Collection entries
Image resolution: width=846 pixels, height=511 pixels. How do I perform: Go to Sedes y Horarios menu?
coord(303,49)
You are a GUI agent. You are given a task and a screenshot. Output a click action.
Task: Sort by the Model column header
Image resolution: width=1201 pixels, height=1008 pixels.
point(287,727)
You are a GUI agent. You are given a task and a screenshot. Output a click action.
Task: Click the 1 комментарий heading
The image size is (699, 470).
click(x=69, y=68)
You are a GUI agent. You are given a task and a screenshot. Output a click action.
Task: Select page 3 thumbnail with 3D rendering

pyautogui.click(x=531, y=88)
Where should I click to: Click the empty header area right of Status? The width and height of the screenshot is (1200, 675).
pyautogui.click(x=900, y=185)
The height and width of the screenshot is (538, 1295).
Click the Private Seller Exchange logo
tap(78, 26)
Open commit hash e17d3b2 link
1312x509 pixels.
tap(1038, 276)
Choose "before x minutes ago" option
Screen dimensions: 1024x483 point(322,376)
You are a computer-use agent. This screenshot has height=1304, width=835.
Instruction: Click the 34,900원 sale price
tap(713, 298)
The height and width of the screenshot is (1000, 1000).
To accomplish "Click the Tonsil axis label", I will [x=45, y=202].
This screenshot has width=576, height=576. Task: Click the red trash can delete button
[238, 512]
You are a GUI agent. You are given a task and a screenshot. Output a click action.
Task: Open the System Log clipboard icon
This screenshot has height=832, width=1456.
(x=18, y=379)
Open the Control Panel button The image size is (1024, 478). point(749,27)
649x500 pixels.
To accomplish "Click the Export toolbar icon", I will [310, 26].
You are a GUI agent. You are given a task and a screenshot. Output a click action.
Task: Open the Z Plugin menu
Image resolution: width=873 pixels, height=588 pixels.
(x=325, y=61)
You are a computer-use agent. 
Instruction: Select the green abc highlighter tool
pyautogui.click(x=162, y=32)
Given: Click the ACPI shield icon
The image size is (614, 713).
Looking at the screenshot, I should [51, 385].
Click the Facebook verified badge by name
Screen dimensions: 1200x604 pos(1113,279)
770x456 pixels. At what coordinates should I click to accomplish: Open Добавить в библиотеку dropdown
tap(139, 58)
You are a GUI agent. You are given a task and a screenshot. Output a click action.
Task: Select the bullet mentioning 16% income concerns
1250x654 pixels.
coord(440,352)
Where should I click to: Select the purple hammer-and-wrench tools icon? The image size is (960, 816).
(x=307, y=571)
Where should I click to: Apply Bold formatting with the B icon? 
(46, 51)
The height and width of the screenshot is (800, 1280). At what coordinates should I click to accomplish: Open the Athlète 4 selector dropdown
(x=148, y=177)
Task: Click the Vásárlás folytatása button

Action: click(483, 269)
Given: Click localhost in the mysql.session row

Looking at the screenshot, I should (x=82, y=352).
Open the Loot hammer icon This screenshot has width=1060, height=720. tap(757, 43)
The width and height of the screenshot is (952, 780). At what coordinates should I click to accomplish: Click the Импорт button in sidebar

Work task
Go through the records above. Copy each line in which the string "computer" appears.

Your solution
You are a computer-use agent. This screenshot has height=1304, width=835.
You are a computer-use agent. 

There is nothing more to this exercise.